Collected data
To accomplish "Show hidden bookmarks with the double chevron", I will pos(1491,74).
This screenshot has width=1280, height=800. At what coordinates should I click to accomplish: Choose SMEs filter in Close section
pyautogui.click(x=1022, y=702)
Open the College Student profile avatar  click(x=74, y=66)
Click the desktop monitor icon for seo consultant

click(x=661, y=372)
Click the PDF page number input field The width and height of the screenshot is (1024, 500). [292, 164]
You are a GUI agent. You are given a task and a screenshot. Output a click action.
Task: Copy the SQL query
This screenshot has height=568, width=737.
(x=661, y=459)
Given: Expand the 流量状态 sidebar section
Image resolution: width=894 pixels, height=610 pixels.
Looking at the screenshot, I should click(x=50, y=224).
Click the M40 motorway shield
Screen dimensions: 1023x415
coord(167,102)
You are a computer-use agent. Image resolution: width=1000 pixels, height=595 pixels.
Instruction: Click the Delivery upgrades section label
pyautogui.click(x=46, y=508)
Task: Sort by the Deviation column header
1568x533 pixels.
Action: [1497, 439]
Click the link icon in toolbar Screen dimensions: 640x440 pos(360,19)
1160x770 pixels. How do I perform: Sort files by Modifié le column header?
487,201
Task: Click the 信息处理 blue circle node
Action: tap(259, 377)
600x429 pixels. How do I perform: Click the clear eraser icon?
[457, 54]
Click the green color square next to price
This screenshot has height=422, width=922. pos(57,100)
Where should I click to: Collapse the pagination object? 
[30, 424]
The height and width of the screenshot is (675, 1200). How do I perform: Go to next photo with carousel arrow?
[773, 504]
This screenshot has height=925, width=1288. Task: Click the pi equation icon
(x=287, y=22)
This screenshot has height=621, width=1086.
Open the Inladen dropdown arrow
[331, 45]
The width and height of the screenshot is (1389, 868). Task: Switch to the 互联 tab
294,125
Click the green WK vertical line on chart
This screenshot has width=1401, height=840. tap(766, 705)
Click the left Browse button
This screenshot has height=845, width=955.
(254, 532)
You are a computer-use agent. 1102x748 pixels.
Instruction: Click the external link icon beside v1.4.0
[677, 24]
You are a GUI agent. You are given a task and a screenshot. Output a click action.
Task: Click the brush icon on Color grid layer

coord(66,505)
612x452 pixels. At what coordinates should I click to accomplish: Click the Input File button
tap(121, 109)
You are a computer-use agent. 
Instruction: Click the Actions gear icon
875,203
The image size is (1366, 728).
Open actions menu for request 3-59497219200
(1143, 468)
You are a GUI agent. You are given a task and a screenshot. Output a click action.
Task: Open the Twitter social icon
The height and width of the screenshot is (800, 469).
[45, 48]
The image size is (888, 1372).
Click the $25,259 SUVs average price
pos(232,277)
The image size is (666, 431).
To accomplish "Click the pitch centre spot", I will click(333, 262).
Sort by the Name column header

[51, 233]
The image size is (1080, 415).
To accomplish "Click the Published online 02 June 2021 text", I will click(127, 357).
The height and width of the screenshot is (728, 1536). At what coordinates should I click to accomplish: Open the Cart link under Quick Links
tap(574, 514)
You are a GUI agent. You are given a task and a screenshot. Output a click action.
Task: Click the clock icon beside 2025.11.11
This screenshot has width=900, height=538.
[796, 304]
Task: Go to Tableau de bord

- What to do: An exact reproduction of all the records is required.

- Problem solution:
To accomplish "Show hidden bookmarks with the double chevron", I will pos(1491,74).
This screenshot has width=1280, height=800. At what coordinates should I click to accomplish: Choose SMEs filter in Close section
pyautogui.click(x=1022, y=702)
Open the College Student profile avatar  click(x=74, y=66)
Click the desktop monitor icon for seo consultant

click(x=661, y=372)
Click the PDF page number input field The width and height of the screenshot is (1024, 500). [292, 164]
You are a GUI agent. You are given a task and a screenshot. Output a click action.
Task: Copy the SQL query
This screenshot has height=568, width=737.
(x=661, y=459)
Given: Expand the 流量状态 sidebar section
Image resolution: width=894 pixels, height=610 pixels.
Looking at the screenshot, I should click(x=50, y=224).
Click the M40 motorway shield
Screen dimensions: 1023x415
coord(167,102)
You are a computer-use agent. Image resolution: width=1000 pixels, height=595 pixels.
Instruction: Click the Delivery upgrades section label
pyautogui.click(x=46, y=508)
Task: Sort by the Deviation column header
1568x533 pixels.
Action: [1497, 439]
Click the link icon in toolbar Screen dimensions: 640x440 pos(360,19)
1160x770 pixels. How do I perform: Sort files by Modifié le column header?
487,201
Task: Click the 信息处理 blue circle node
Action: tap(259, 377)
600x429 pixels. How do I perform: Click the clear eraser icon?
[457, 54]
Click the green color square next to price
This screenshot has height=422, width=922. pos(57,100)
Where should I click to: Collapse the pagination object? 
[30, 424]
The height and width of the screenshot is (675, 1200). How do I perform: Go to next photo with carousel arrow?
[773, 504]
This screenshot has height=925, width=1288. Task: Click the pi equation icon
(x=287, y=22)
This screenshot has height=621, width=1086.
Open the Inladen dropdown arrow
[331, 45]
The width and height of the screenshot is (1389, 868). Task: Switch to the 互联 tab
294,125
Click the green WK vertical line on chart
This screenshot has width=1401, height=840. tap(766, 705)
Click the left Browse button
This screenshot has height=845, width=955.
(254, 532)
You are a computer-use agent. 1102x748 pixels.
Instruction: Click the external link icon beside v1.4.0
[677, 24]
You are a GUI agent. You are given a task and a screenshot. Output a click action.
Task: Click the brush icon on Color grid layer

coord(66,505)
612x452 pixels. At what coordinates should I click to accomplish: Click the Input File button
tap(121, 109)
You are a computer-use agent. 
Instruction: Click the Actions gear icon
875,203
The image size is (1366, 728).
Open actions menu for request 3-59497219200
(1143, 468)
You are a GUI agent. You are given a task and a screenshot. Output a click action.
Task: Open the Twitter social icon
The height and width of the screenshot is (800, 469).
[45, 48]
The image size is (888, 1372).
Click the $25,259 SUVs average price
pos(232,277)
The image size is (666, 431).
To accomplish "Click the pitch centre spot", I will click(333, 262).
Sort by the Name column header

[51, 233]
The image size is (1080, 415).
To accomplish "Click the Published online 02 June 2021 text", I will click(127, 357).
The height and width of the screenshot is (728, 1536). At what coordinates should I click to accomplish: Open the Cart link under Quick Links
tap(574, 514)
You are a GUI agent. You are given a task and a screenshot. Output a click action.
Task: Click the clock icon beside 2025.11.11
This screenshot has width=900, height=538.
[796, 304]
Task: Go to Tableau de bord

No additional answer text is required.